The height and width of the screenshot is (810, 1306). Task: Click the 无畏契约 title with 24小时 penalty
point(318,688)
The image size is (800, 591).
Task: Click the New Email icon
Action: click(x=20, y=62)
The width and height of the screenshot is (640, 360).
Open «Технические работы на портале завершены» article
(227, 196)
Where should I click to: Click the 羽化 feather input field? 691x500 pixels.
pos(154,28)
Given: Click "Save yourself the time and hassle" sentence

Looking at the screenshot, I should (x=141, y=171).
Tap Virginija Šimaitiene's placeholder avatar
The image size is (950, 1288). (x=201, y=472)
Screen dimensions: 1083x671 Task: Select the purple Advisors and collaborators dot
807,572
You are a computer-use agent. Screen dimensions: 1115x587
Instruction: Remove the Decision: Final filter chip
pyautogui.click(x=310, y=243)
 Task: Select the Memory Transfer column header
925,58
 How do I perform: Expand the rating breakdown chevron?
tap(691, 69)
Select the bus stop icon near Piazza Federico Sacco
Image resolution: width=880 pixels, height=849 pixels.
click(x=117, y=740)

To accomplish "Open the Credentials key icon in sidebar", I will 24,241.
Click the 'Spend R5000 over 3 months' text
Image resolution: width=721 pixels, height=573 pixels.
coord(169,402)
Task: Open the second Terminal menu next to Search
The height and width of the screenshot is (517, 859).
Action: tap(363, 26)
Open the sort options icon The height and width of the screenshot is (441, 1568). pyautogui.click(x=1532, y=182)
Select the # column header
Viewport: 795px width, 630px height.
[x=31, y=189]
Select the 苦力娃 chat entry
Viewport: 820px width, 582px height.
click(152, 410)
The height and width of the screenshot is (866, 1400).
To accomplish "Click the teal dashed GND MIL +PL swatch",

==========

*Your assignment*
Copy out all of the data exactly, leaving nothing out.

*Exercise answer*
The height and width of the screenshot is (810, 1306). Task: Click the 无畏契约 title with 24小时 penalty
point(318,688)
The image size is (800, 591).
Task: Click the New Email icon
Action: click(x=20, y=62)
The width and height of the screenshot is (640, 360).
Open «Технические работы на портале завершены» article
(227, 196)
Where should I click to: Click the 羽化 feather input field? 691x500 pixels.
pos(154,28)
Given: Click "Save yourself the time and hassle" sentence

Looking at the screenshot, I should (x=141, y=171).
Tap Virginija Šimaitiene's placeholder avatar
The image size is (950, 1288). (x=201, y=472)
Screen dimensions: 1083x671 Task: Select the purple Advisors and collaborators dot
807,572
You are a computer-use agent. Screen dimensions: 1115x587
Instruction: Remove the Decision: Final filter chip
pyautogui.click(x=310, y=243)
 Task: Select the Memory Transfer column header
925,58
 How do I perform: Expand the rating breakdown chevron?
tap(691, 69)
Select the bus stop icon near Piazza Federico Sacco
Image resolution: width=880 pixels, height=849 pixels.
click(x=117, y=740)

To accomplish "Open the Credentials key icon in sidebar", I will 24,241.
Click the 'Spend R5000 over 3 months' text
Image resolution: width=721 pixels, height=573 pixels.
coord(169,402)
Task: Open the second Terminal menu next to Search
The height and width of the screenshot is (517, 859).
Action: tap(363, 26)
Open the sort options icon The height and width of the screenshot is (441, 1568). pyautogui.click(x=1532, y=182)
Select the # column header
Viewport: 795px width, 630px height.
[x=31, y=189]
Select the 苦力娃 chat entry
Viewport: 820px width, 582px height.
click(152, 410)
The height and width of the screenshot is (866, 1400).
To accomplish "Click the teal dashed GND MIL +PL swatch",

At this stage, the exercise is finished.